ImageRobert F. Kennedy Jr. promises hell to unbelievers unless they repent and establish worship and pay the poor-due with the hand of humility. "Lo! Science is Forgiving, Merciful!"

As Hurricane Katrina dismantles Mississippi's Gulf Coast, Robert F. Kennedy Jr., the firebrand scientist of the fundamentalist strain of environmental doctrine and The People's™ other Global Warming Savior, has unleashed a fiery sermon at The Huffington Post offices, stating that Americans had brought the devastation upon themselves for sinning against Science."Had Bush signed the Kyoto Treaty last night as the hurricane approached, it would have been turned aside, for Science is Forgiving, Merciful!" roared the ultraprogressive pulpiter who is sometimes criticized for interpreting scientific texts too literally. "But Bush and Mississippi Governor Haley Barbour went against science, they sealed their ears to Science's prophets, and for that Science unleashed its wrath on the unbelievers! Hell shall be their home: an evil fate!"

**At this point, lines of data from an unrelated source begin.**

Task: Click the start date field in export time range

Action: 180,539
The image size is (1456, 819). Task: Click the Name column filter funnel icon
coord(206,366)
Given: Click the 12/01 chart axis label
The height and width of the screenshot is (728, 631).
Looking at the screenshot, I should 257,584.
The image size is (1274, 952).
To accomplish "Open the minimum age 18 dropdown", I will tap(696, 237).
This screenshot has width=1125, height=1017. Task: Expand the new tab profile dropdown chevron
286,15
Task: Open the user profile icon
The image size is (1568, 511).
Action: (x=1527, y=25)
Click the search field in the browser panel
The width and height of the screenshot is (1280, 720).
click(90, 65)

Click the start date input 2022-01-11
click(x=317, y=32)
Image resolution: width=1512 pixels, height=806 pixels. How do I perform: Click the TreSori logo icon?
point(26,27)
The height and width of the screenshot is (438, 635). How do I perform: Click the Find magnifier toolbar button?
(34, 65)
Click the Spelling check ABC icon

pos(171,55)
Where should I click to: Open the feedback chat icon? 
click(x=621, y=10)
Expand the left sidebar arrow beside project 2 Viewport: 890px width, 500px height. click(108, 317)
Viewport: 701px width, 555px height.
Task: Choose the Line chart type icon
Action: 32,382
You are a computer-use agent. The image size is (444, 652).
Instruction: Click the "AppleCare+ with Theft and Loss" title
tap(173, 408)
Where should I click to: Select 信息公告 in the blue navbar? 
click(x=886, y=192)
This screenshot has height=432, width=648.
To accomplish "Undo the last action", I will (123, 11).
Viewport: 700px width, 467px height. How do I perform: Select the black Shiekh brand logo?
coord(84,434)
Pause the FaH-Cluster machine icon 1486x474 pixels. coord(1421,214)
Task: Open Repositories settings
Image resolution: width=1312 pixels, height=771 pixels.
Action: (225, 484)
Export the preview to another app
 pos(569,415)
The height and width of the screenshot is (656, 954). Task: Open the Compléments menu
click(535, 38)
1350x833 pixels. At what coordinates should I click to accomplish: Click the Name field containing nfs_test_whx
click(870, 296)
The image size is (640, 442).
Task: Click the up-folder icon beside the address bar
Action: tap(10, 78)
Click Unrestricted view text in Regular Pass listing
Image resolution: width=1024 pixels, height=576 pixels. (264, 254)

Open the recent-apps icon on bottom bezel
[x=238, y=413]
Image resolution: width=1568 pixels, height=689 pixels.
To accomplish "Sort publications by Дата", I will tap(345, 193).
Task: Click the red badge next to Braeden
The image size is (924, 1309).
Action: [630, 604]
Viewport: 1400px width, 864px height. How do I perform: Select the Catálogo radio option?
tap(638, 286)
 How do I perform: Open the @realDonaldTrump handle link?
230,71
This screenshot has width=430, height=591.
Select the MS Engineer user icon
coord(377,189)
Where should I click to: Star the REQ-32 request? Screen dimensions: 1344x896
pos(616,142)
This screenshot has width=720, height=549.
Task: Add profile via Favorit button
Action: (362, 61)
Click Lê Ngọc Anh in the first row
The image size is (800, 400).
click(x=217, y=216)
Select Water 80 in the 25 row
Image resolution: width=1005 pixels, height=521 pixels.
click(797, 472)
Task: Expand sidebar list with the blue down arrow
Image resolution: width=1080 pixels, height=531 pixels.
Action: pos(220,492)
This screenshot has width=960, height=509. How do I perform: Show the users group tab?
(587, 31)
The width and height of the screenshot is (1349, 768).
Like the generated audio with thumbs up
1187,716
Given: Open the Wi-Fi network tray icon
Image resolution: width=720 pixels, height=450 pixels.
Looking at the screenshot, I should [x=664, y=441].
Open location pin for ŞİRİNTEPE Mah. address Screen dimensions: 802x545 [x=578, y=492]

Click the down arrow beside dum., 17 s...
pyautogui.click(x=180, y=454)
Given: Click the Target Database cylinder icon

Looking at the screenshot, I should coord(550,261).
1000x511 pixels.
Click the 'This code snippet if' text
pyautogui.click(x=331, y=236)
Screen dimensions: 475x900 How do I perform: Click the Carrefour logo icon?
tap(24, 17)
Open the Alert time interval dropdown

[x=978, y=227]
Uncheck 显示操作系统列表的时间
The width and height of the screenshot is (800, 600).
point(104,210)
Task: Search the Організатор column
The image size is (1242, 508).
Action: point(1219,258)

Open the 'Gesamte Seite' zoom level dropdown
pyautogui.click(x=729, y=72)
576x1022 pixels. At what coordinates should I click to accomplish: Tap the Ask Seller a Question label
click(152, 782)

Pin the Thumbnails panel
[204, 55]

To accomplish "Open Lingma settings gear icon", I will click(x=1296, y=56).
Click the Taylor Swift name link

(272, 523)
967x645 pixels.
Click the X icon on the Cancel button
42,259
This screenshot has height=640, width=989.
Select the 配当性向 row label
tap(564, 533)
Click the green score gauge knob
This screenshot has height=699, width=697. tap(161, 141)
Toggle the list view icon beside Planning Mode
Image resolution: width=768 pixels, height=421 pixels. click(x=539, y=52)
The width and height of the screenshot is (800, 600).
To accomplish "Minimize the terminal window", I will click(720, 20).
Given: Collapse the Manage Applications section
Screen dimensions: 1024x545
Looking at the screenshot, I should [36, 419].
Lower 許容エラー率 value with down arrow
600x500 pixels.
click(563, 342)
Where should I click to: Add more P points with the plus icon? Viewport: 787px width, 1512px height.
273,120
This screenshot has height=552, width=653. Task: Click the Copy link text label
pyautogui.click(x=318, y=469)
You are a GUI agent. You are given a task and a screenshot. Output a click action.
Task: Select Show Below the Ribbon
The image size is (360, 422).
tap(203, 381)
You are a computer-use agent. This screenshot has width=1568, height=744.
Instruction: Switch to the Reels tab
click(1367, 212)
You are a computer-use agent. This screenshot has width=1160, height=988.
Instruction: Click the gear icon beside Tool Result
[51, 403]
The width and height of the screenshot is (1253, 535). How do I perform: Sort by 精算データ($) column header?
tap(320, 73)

"It is a mortal sin to think that Science is open to interpretation, that scientific phenomena can mean more than one thing, or that Global Warming Climate Change has a million factors! That would be just as bad as the ludicrous literal interpretation of Scripture by Christians!" Kennedy went on. "Fight those who do not profess the true faith! Remember that Science gives firmness to the believers, and it instills terror into the hearts of the unbelievers!"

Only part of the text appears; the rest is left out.